- **DIRECTIONS**
Return every entry below exactly as written, minus the pictures.

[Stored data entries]
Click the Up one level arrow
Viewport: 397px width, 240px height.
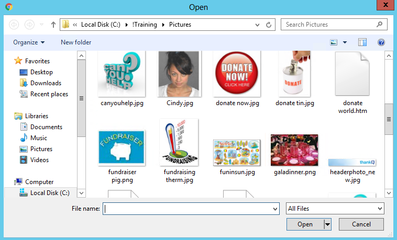[53, 25]
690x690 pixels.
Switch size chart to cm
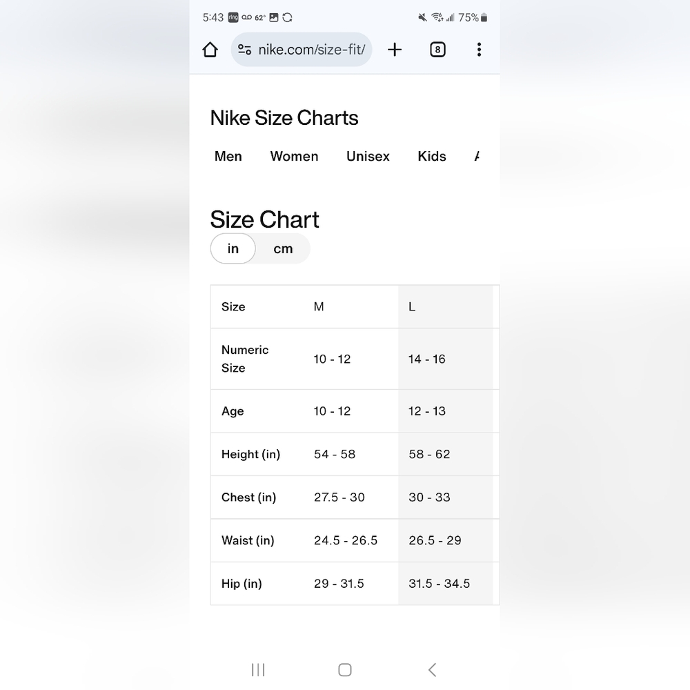283,248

- **WRITTEN REPLY**
Click the Up one level arrow
Viewport: 397px width, 240px height.
[53, 25]
690x690 pixels.
Switch size chart to cm
283,248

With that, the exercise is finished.